::: Auszug

Das Märchen von der Nullinfektion

Seit Tagen meldet die chinesische Führung keine neuen Corona-Fälle

  • Fabian Kretschmer, Peking
  • Lesedauer: 3 Min.

Am Montag warnte Chinas Premier Li Keqiang seine Parteikader eindrücklich: Sie sollen keine Fälle vertuschen, nur um die Ansteckungszahlen bei Null zu halten. Genau dies könnte sich derzeit jedoch zutragen: Nachdem Präsident Xi Jinping den Sieg gegenüber des Virus ausgerufen und eine Rückkehr zum Wirtschaftswachstum angeordnet hat, stehen die unteren Ebenen massiv unter Druck.

Mehrere Tage lang hat die Nationale Gesundheitskommission keine einzige Neuinfektion vermeldet, sondern lediglich »importierte Fälle« aus dem Ausland, die ohnehin bei ihrer Einreise in 14-tägige Quarantäne gesteckt werden. Es entstand der Eindruck, als ob China kurz davor stünde, virusfrei zu werden.

Am Sonntag hat das vergleichsweise kritische chinesische Magazin »Caixin« berichtet, dass in Wuhan weiterhin täglich mehrere asymptotische Fälle auftauchen - also Personen, die zwar positiv auf Covid-19 getestet werden, aber keine Symptome aufweisen. Diese werden in China nicht in die Statistik aufgenommen.

»Es macht absolut keinen Sinn für mich, dass eine Person zwar positiv ist, aber nicht gezählt wird, solange sie nicht krank ist«, zitiert die Nachrichtenagentur Bloomberg den Virologen Nigel McMillan von der US-amerikanischen Griffith Universität. Wissenschaftlich deutet alles daraufhin, dass auch asymptotische Fälle den Virus weitergeben können. In den meisten Ländern, darunter Südkorea, Japan und Deutschland, werden sämtliche positiv getestete Personen in den Statistiken aufgeführt. Meistens erfassen nur Länder mit unzureichenden Testkapazitäten lediglich die wirklich schwer Infizierten.

In China berichtete die »South China Morning Post«, dass rund ein Drittel aller positiv getesteten Personen entweder keine oder nur stark verzögert Symptome aufweisen. 43 000 von ihnen sollen bis Ende Februar in Quarantäne geschickt worden sein. Die Information beruht auf gesperrten Regierungsdokumenten - ohne einen Whistleblower hätte die Öffentlichkeit davon nicht erfahren.

::::::
::: Gezeigte Daten

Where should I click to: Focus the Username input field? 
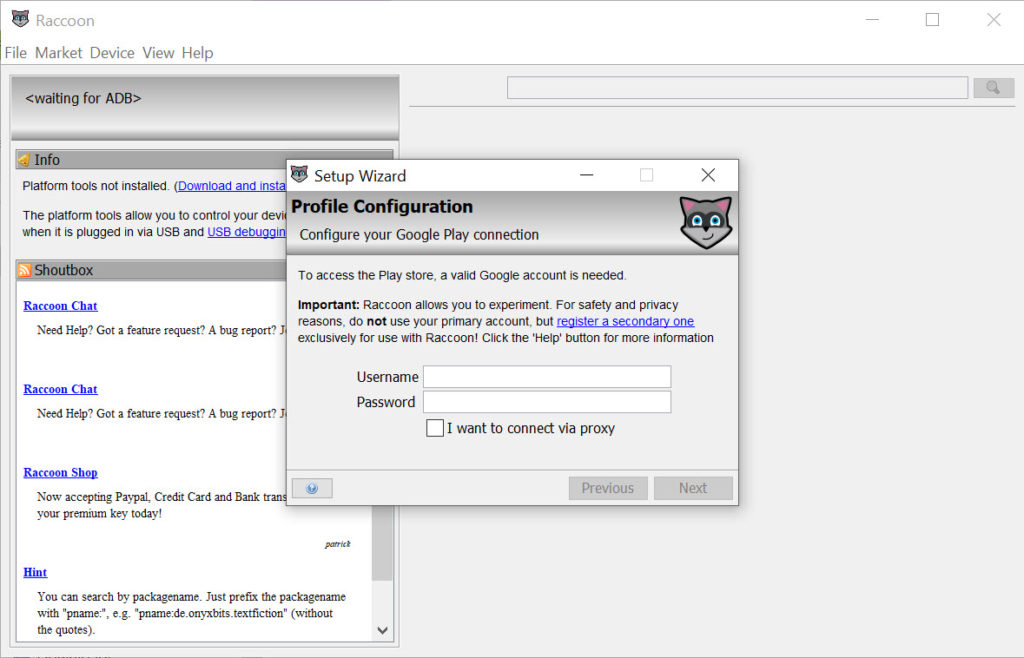[x=546, y=377]
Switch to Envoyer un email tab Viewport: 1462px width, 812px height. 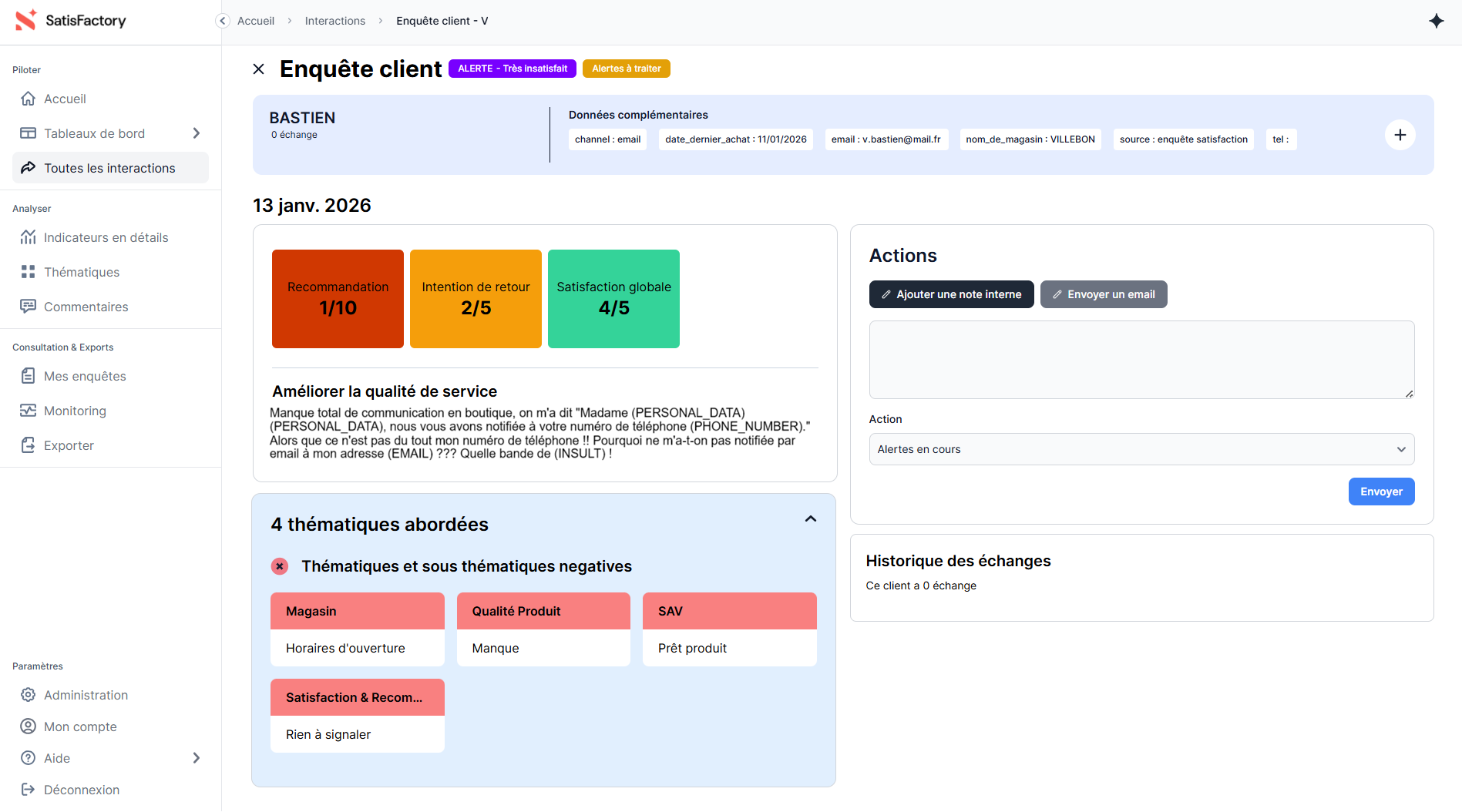[1103, 294]
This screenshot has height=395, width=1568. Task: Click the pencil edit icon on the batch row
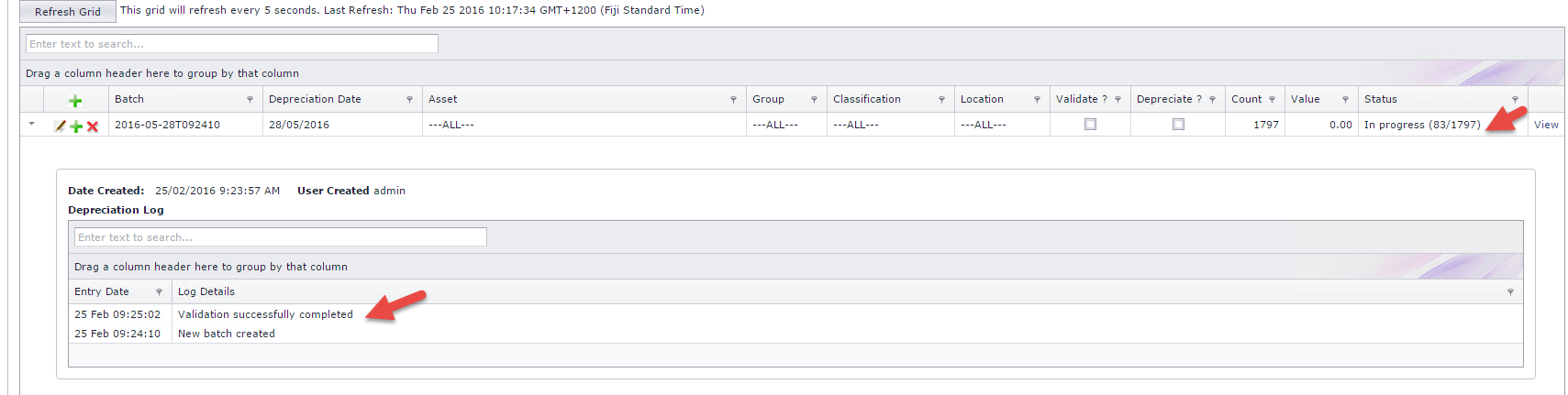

::::::

Schreiben Sie aus dem Artikel über Chinas Corona-Statistik alles von „Am Sonntag hat“ bis hinunter zu „die Statistik aufgenommen.“ wortgetreu ab. Die Liste ist eigenständiges Material und gehört nicht zum Artikel.

Am Sonntag hat das vergleichsweise kritische chinesische Magazin »Caixin« berichtet, dass in Wuhan weiterhin täglich mehrere asymptotische Fälle auftauchen - also Personen, die zwar positiv auf Covid-19 getestet werden, aber keine Symptome aufweisen. Diese werden in China nicht in die Statistik aufgenommen.